Directions: Which lines in the data below contain the string "Collapse"? Show each one.

Supplied entries:
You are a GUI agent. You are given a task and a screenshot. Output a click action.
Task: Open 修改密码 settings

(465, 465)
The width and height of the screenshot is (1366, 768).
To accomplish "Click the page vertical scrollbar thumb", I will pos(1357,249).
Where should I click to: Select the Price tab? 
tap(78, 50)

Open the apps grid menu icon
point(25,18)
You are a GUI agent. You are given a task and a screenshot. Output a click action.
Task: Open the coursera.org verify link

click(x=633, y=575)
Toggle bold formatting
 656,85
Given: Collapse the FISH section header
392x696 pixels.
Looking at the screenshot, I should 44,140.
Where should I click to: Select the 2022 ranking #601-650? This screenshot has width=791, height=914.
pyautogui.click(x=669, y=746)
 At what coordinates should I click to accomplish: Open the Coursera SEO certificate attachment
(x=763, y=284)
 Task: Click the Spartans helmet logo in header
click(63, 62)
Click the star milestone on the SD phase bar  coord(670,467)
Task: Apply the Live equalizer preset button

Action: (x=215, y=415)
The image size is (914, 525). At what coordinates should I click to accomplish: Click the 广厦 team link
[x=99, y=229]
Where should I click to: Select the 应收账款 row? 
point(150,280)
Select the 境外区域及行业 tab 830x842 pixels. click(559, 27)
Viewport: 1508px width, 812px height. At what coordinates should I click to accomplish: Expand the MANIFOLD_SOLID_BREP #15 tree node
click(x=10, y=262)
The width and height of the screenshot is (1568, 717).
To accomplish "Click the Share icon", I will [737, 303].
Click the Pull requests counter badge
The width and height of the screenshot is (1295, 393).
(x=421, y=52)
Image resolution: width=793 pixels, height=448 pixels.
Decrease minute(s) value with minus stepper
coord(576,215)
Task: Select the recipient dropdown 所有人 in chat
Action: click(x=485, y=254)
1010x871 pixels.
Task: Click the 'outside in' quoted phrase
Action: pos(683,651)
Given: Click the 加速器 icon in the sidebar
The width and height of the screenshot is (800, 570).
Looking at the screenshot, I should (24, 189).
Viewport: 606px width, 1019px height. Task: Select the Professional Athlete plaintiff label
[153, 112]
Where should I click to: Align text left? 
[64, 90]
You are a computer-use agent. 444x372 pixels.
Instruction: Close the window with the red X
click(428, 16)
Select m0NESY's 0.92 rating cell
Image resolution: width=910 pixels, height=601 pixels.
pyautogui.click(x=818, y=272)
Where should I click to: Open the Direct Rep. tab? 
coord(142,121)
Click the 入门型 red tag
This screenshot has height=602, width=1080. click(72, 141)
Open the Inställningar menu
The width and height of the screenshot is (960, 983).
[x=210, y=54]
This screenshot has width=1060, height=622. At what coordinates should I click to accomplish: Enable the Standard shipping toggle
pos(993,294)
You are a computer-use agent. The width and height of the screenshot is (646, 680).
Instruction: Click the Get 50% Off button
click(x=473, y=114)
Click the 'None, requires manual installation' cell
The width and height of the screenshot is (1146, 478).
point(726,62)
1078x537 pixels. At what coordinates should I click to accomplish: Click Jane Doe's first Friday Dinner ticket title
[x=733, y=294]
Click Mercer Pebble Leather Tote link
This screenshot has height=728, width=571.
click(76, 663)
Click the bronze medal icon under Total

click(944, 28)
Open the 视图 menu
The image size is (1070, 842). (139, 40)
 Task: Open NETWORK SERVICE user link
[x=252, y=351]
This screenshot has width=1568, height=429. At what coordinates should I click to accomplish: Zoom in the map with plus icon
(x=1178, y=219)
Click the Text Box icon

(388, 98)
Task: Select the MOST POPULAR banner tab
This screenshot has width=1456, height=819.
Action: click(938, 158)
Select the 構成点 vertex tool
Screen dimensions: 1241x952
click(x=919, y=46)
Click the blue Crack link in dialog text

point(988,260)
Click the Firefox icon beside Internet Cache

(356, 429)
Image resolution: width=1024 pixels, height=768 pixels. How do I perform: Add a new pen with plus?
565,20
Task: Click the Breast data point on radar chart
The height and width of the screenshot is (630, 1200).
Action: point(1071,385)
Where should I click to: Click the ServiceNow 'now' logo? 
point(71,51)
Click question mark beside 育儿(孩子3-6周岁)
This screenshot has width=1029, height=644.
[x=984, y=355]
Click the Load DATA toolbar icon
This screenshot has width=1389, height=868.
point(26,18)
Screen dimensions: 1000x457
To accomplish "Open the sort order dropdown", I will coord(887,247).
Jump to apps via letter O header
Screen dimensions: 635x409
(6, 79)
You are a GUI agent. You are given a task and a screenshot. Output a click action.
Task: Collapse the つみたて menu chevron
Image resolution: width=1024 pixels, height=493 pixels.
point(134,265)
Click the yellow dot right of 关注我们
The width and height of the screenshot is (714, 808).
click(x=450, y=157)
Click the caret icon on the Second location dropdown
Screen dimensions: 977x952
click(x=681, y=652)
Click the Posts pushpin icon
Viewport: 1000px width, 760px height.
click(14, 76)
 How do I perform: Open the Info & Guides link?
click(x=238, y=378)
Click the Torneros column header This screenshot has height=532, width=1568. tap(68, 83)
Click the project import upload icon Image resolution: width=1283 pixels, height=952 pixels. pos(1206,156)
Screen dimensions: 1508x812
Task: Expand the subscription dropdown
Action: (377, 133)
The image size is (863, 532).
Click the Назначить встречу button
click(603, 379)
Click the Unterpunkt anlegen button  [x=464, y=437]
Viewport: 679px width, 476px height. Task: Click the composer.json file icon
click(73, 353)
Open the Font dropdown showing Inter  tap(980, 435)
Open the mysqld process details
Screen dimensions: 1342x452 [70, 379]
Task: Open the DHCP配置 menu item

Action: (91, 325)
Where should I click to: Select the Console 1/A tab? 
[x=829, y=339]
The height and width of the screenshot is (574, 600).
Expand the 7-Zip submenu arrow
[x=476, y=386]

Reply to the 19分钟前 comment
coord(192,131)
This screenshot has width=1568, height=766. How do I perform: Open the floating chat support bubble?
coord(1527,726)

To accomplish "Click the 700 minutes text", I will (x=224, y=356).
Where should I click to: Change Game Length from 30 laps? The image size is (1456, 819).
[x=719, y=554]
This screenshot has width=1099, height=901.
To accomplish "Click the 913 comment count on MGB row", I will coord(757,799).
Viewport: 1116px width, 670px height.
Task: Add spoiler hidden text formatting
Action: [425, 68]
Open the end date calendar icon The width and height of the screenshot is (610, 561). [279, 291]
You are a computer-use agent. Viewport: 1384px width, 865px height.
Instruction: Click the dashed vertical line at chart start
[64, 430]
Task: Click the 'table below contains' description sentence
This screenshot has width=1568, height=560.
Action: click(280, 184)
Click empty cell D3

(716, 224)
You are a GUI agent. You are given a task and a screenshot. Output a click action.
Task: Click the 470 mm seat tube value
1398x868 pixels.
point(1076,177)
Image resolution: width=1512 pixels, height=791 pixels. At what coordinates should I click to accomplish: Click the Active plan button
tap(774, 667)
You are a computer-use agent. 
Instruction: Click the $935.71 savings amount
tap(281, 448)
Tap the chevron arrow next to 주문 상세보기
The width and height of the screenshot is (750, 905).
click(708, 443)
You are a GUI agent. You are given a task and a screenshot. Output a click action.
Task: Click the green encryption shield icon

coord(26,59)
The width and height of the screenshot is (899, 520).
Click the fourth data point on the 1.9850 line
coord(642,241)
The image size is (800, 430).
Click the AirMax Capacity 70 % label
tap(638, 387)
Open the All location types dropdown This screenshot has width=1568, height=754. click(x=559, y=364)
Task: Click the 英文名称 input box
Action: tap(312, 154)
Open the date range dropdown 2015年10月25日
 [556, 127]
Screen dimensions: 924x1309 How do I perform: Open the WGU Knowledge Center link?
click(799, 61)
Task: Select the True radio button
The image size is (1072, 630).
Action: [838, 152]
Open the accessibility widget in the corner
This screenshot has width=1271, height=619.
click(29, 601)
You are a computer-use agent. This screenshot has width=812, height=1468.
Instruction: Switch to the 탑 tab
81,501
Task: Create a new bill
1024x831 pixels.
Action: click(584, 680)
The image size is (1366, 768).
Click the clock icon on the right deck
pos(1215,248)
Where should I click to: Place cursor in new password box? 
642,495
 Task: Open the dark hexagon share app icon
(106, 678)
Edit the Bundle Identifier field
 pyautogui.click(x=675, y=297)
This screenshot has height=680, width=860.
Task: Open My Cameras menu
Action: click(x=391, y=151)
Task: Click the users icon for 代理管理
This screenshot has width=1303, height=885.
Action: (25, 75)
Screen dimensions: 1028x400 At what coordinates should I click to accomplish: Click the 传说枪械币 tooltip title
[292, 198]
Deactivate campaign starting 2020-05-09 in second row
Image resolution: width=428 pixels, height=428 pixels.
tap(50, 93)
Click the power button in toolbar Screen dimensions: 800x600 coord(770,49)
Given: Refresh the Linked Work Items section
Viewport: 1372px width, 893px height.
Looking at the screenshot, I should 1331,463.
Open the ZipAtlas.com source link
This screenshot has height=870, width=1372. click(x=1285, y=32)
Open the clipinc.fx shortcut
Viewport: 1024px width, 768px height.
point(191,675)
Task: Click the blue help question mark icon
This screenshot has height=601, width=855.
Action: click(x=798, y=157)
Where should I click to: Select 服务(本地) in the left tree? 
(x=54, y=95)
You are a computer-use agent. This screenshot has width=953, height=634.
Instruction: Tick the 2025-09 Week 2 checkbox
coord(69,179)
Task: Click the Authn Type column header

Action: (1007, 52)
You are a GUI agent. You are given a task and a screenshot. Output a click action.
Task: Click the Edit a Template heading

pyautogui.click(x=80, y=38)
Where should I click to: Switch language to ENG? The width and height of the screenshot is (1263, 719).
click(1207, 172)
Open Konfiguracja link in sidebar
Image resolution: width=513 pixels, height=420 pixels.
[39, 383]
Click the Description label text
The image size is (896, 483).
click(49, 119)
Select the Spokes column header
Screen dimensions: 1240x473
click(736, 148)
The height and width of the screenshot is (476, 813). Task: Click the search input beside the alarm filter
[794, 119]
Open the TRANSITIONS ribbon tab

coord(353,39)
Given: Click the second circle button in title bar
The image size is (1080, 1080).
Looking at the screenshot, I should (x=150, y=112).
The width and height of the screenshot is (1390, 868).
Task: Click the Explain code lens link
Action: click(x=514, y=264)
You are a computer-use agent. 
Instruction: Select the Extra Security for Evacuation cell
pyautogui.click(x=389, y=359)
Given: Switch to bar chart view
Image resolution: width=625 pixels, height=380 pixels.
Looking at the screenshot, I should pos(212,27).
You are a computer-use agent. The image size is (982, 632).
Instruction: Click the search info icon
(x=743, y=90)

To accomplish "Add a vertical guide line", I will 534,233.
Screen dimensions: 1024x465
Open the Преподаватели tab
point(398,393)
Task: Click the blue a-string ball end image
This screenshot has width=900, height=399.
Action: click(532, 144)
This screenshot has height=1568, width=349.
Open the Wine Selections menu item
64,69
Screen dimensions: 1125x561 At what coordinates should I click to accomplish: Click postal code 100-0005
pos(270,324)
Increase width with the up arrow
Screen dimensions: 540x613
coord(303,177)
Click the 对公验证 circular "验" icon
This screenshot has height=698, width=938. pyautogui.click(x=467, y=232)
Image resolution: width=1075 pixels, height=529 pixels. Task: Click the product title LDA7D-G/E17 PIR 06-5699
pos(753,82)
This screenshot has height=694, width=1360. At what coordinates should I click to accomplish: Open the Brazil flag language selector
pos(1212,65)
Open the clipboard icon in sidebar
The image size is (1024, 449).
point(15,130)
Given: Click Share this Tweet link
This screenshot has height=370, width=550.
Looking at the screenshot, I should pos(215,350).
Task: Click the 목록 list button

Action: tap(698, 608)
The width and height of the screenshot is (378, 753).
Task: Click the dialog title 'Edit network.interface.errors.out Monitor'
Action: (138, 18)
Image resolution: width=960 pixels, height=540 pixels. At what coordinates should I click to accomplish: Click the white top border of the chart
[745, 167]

Expected answer:
Given: Collapse the FISH section header
Task: Collapse the つみたて menu chevron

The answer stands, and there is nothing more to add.